**Job:**
Reproduce the following material verbatim, line for line, from start to finish.

**Supplied material:**
====
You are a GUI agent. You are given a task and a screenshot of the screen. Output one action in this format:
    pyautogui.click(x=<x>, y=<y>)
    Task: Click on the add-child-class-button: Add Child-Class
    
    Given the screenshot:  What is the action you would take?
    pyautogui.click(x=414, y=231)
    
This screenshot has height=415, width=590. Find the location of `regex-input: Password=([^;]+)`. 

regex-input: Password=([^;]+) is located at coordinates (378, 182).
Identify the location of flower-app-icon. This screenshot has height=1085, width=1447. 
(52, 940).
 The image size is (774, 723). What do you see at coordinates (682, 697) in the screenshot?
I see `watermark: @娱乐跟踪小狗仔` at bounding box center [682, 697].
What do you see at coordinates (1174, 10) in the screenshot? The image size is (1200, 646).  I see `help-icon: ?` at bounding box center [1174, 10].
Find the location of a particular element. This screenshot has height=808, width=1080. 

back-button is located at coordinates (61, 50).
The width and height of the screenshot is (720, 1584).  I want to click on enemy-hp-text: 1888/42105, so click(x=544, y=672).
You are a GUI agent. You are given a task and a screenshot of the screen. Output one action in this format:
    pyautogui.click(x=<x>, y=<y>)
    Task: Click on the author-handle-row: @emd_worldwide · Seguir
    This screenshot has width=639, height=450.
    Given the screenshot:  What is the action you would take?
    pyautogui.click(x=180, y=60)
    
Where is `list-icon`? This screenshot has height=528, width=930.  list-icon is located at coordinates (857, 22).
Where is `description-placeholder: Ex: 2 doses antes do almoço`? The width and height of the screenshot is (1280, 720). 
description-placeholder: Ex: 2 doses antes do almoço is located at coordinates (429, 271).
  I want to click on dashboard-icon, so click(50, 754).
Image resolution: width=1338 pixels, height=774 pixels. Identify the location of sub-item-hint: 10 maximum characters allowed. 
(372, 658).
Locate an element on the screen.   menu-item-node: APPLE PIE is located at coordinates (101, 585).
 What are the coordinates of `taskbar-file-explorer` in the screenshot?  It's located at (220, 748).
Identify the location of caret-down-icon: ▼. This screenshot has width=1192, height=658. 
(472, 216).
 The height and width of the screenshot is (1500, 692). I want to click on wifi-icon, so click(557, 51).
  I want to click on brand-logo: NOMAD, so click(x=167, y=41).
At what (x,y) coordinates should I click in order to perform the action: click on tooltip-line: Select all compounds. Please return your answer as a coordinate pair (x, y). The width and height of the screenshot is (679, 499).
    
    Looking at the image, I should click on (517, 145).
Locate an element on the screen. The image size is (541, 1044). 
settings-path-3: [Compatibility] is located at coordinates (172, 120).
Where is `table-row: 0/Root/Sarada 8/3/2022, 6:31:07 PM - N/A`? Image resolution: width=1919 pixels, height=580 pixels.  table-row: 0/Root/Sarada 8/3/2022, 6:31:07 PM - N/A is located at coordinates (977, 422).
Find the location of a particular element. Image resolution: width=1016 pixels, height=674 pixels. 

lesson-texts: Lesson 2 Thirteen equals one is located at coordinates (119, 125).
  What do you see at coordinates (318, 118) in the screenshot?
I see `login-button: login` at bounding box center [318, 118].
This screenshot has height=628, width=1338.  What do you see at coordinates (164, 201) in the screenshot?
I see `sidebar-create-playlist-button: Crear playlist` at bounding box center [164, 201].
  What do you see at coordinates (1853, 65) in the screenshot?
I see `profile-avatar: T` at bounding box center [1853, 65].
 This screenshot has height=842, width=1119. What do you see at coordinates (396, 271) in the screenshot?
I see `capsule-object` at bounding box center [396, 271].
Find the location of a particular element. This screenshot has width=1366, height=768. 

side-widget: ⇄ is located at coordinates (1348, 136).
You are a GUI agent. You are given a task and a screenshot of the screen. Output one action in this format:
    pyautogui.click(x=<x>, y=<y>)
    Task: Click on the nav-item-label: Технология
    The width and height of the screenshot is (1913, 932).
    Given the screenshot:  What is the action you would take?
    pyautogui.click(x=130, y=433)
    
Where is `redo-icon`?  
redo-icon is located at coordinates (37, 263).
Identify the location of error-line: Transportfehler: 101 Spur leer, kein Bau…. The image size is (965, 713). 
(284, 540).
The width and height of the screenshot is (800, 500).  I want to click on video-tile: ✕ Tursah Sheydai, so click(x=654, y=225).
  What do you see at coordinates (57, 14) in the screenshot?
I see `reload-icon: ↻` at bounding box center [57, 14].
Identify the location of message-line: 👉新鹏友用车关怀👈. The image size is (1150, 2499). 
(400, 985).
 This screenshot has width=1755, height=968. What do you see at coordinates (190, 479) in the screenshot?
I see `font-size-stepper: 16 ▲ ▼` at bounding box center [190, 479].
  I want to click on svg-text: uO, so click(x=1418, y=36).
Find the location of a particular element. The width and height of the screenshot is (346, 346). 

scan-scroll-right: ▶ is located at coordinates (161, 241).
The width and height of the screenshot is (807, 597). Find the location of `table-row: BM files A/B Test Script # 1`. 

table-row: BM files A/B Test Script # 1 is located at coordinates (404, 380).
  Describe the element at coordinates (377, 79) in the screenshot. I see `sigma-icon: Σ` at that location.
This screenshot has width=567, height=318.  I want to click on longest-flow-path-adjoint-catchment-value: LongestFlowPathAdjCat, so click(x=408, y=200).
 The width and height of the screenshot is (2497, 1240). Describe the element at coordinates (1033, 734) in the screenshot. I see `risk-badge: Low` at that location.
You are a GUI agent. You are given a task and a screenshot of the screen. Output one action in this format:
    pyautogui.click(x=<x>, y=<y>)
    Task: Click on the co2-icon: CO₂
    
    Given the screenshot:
====
**Answer area:**
You are a GUI agent. You are given a task and a screenshot of the screen. Output one action in this format:
    pyautogui.click(x=<x>, y=<y>)
    Task: Click on the add-child-class-button: Add Child-Class
    
    Given the screenshot:  What is the action you would take?
    pyautogui.click(x=414, y=231)
    
This screenshot has height=415, width=590. Find the location of `regex-input: Password=([^;]+)`. 

regex-input: Password=([^;]+) is located at coordinates (378, 182).
Identify the location of flower-app-icon. This screenshot has height=1085, width=1447. 
(52, 940).
 The image size is (774, 723). What do you see at coordinates (682, 697) in the screenshot?
I see `watermark: @娱乐跟踪小狗仔` at bounding box center [682, 697].
What do you see at coordinates (1174, 10) in the screenshot? The image size is (1200, 646).  I see `help-icon: ?` at bounding box center [1174, 10].
Find the location of a particular element. This screenshot has height=808, width=1080. 

back-button is located at coordinates (61, 50).
The width and height of the screenshot is (720, 1584).  I want to click on enemy-hp-text: 1888/42105, so click(x=544, y=672).
You are a GUI agent. You are given a task and a screenshot of the screen. Output one action in this format:
    pyautogui.click(x=<x>, y=<y>)
    Task: Click on the author-handle-row: @emd_worldwide · Seguir
    This screenshot has width=639, height=450.
    Given the screenshot:  What is the action you would take?
    pyautogui.click(x=180, y=60)
    
Where is `list-icon`? This screenshot has height=528, width=930.  list-icon is located at coordinates (857, 22).
Where is `description-placeholder: Ex: 2 doses antes do almoço`? The width and height of the screenshot is (1280, 720). 
description-placeholder: Ex: 2 doses antes do almoço is located at coordinates (429, 271).
  I want to click on dashboard-icon, so click(50, 754).
Image resolution: width=1338 pixels, height=774 pixels. Identify the location of sub-item-hint: 10 maximum characters allowed. 
(372, 658).
Locate an element on the screen.   menu-item-node: APPLE PIE is located at coordinates (101, 585).
 What are the coordinates of `taskbar-file-explorer` in the screenshot?  It's located at (220, 748).
Identify the location of caret-down-icon: ▼. This screenshot has width=1192, height=658. 
(472, 216).
 The height and width of the screenshot is (1500, 692). I want to click on wifi-icon, so click(557, 51).
  I want to click on brand-logo: NOMAD, so click(x=167, y=41).
At what (x,y) coordinates should I click in order to perform the action: click on tooltip-line: Select all compounds. Please return your answer as a coordinate pair (x, y). The width and height of the screenshot is (679, 499).
    
    Looking at the image, I should click on (517, 145).
Locate an element on the screen. The image size is (541, 1044). 
settings-path-3: [Compatibility] is located at coordinates (172, 120).
Where is `table-row: 0/Root/Sarada 8/3/2022, 6:31:07 PM - N/A`? Image resolution: width=1919 pixels, height=580 pixels.  table-row: 0/Root/Sarada 8/3/2022, 6:31:07 PM - N/A is located at coordinates (977, 422).
Find the location of a particular element. Image resolution: width=1016 pixels, height=674 pixels. 

lesson-texts: Lesson 2 Thirteen equals one is located at coordinates (119, 125).
  What do you see at coordinates (318, 118) in the screenshot?
I see `login-button: login` at bounding box center [318, 118].
This screenshot has height=628, width=1338.  What do you see at coordinates (164, 201) in the screenshot?
I see `sidebar-create-playlist-button: Crear playlist` at bounding box center [164, 201].
  What do you see at coordinates (1853, 65) in the screenshot?
I see `profile-avatar: T` at bounding box center [1853, 65].
 This screenshot has height=842, width=1119. What do you see at coordinates (396, 271) in the screenshot?
I see `capsule-object` at bounding box center [396, 271].
Find the location of a particular element. This screenshot has width=1366, height=768. 

side-widget: ⇄ is located at coordinates (1348, 136).
You are a GUI agent. You are given a task and a screenshot of the screen. Output one action in this format:
    pyautogui.click(x=<x>, y=<y>)
    Task: Click on the nav-item-label: Технология
    The width and height of the screenshot is (1913, 932).
    Given the screenshot:  What is the action you would take?
    pyautogui.click(x=130, y=433)
    
Where is `redo-icon`?  
redo-icon is located at coordinates (37, 263).
Identify the location of error-line: Transportfehler: 101 Spur leer, kein Bau…. The image size is (965, 713). 
(284, 540).
The width and height of the screenshot is (800, 500).  I want to click on video-tile: ✕ Tursah Sheydai, so click(x=654, y=225).
  What do you see at coordinates (57, 14) in the screenshot?
I see `reload-icon: ↻` at bounding box center [57, 14].
Identify the location of message-line: 👉新鹏友用车关怀👈. The image size is (1150, 2499). 
(400, 985).
 This screenshot has width=1755, height=968. What do you see at coordinates (190, 479) in the screenshot?
I see `font-size-stepper: 16 ▲ ▼` at bounding box center [190, 479].
  I want to click on svg-text: uO, so click(x=1418, y=36).
Find the location of a particular element. The width and height of the screenshot is (346, 346). 

scan-scroll-right: ▶ is located at coordinates (161, 241).
The width and height of the screenshot is (807, 597). Find the location of `table-row: BM files A/B Test Script # 1`. 

table-row: BM files A/B Test Script # 1 is located at coordinates (404, 380).
  Describe the element at coordinates (377, 79) in the screenshot. I see `sigma-icon: Σ` at that location.
This screenshot has width=567, height=318.  I want to click on longest-flow-path-adjoint-catchment-value: LongestFlowPathAdjCat, so click(x=408, y=200).
 The width and height of the screenshot is (2497, 1240). Describe the element at coordinates (1033, 734) in the screenshot. I see `risk-badge: Low` at that location.
You are a GUI agent. You are given a task and a screenshot of the screen. Output one action in this format:
    pyautogui.click(x=<x>, y=<y>)
    Task: Click on the co2-icon: CO₂
    
    Given the screenshot:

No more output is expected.